Sandrine Dogor-Such Je souhaite appeler votre attention sur l'école de musique du Conflent. Créée en 2006, elle est d'emblée devenue une compétence de la communauté de communes Conflent Canigó, qui s'étend de la baronnie de Vinça jusqu'à Fontpédrouse et représente donc quarante-cinq communes.
Cette école est entièrement gérée par des bénévoles et relève du régime des associations à but non lucratif, de type loi 1901. Des professeurs de qualité proposent l'enseignement de quinze instruments de musique ainsi que des cours de formation musicale, des classes d'éveil pour les tout-petits et des ateliers de musique d'ensemble.

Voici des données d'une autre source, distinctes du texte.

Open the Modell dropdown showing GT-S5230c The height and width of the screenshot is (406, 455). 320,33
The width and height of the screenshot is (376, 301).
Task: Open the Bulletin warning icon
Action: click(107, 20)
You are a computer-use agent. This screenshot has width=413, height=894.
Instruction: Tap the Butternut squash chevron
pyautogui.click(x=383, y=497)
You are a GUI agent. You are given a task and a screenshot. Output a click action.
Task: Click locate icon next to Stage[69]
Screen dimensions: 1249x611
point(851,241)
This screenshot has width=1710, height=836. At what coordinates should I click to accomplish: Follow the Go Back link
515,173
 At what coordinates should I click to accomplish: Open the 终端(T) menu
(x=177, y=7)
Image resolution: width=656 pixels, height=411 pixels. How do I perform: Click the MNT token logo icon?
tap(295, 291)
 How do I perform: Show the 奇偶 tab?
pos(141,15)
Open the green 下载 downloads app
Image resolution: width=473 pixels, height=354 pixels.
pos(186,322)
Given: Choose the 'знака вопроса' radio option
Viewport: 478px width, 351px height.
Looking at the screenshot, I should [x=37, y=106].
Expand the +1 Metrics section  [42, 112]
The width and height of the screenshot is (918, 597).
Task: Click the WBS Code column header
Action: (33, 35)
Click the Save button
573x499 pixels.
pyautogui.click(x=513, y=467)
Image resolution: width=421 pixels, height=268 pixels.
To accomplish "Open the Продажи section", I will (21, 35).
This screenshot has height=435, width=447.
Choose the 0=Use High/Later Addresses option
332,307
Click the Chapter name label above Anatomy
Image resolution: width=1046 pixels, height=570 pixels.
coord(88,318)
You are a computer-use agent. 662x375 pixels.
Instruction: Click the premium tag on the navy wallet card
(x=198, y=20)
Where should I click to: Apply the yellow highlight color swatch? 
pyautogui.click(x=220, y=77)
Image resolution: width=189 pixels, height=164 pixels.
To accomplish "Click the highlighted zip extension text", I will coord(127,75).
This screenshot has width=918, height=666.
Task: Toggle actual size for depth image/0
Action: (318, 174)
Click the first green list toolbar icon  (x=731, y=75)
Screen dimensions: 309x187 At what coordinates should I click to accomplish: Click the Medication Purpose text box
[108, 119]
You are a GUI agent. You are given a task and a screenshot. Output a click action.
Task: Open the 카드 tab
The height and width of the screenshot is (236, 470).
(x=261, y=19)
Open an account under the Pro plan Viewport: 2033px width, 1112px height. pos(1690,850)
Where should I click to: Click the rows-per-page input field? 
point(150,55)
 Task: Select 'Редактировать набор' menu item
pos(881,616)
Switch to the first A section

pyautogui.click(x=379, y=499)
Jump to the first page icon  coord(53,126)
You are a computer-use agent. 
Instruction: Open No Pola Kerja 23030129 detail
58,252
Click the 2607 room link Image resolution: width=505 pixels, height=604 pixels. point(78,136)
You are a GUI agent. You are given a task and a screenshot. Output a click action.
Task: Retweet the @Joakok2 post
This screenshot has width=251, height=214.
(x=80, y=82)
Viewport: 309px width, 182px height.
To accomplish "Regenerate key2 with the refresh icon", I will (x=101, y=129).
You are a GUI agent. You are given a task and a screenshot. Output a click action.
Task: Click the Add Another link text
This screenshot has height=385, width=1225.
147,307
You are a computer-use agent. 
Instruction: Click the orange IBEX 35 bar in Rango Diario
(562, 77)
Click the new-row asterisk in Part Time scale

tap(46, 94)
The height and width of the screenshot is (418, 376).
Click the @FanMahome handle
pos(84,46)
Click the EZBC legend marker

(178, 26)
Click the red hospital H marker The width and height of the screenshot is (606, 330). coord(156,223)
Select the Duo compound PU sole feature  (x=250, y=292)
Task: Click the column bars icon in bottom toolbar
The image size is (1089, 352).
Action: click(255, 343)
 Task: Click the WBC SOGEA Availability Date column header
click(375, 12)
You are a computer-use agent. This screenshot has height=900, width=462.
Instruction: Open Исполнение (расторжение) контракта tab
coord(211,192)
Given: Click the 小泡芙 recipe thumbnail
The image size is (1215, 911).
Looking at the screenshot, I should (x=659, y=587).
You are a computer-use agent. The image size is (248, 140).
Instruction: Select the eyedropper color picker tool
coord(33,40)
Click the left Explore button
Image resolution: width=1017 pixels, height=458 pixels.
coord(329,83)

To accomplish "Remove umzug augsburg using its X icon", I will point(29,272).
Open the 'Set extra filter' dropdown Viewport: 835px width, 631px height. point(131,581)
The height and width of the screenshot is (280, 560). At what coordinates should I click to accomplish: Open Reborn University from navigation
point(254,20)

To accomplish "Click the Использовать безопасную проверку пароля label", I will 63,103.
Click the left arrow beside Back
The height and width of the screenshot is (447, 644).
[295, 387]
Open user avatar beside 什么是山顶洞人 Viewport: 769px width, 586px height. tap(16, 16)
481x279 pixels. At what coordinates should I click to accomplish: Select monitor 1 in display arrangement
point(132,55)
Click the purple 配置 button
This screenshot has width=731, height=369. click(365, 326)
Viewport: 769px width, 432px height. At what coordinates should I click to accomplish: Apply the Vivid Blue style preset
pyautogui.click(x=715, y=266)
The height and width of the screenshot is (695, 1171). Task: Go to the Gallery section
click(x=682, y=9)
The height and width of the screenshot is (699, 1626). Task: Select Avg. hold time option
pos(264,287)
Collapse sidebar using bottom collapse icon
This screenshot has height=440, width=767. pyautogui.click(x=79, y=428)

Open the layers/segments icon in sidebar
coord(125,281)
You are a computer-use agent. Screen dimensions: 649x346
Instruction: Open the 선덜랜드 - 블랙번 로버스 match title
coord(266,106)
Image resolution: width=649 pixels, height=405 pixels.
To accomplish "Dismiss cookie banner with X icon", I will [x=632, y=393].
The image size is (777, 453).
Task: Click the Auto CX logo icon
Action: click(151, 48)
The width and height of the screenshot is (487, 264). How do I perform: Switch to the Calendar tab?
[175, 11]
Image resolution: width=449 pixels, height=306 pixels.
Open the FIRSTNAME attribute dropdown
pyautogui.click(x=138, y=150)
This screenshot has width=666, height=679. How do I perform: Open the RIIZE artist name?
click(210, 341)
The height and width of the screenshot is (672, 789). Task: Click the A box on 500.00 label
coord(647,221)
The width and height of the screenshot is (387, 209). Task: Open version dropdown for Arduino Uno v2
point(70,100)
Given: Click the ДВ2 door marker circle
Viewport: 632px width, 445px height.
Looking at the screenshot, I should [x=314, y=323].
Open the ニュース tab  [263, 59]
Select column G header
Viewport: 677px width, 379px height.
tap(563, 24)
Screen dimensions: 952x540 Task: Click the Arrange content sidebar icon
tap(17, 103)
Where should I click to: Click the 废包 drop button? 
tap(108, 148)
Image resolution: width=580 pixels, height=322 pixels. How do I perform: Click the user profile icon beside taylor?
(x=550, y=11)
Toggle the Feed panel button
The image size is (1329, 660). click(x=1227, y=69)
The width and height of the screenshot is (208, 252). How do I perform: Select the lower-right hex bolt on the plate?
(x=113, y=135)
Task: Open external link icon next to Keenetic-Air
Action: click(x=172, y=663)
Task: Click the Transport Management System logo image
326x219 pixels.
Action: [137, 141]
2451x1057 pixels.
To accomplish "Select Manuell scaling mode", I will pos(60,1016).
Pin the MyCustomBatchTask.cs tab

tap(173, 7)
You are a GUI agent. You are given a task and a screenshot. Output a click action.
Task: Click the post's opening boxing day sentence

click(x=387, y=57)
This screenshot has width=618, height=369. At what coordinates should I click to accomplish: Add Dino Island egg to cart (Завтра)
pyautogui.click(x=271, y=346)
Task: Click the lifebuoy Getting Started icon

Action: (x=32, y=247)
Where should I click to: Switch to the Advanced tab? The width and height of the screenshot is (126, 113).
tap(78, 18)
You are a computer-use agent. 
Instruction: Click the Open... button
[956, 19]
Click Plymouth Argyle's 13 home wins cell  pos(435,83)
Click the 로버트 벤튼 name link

Depuis sa création, l'école de musique du Conflent joue un rôle essentiel dans l'épanouissement culturel et musical des enfants de la région. En dix-huit ans, environ 2 000 élèves venus de toutes les communes du Conflent et parfois au-delà, ont pu, grâce à elle, apprendre à lire la musique, à pratiquer un instrument et à partager le plaisir de jouer ensemble. Dans ce territoire qui accueillit Pau Casals – sa maison est le siège de l'école, où se déroule un festival de renommée mondiale –, l'EMC est le seul dispositif d'importance à leur offrir cette chance.
La demande des familles est d'ailleurs forte : elles sont conscientes des bienfaits et des plus-values que procure la pratique musicale à leurs enfants sur bien des plans. Aussi les effectifs ont-ils progressé très régulièrement : alors que l'école comptait 75 élèves la première année, ils étaient 230 en 2023-2024.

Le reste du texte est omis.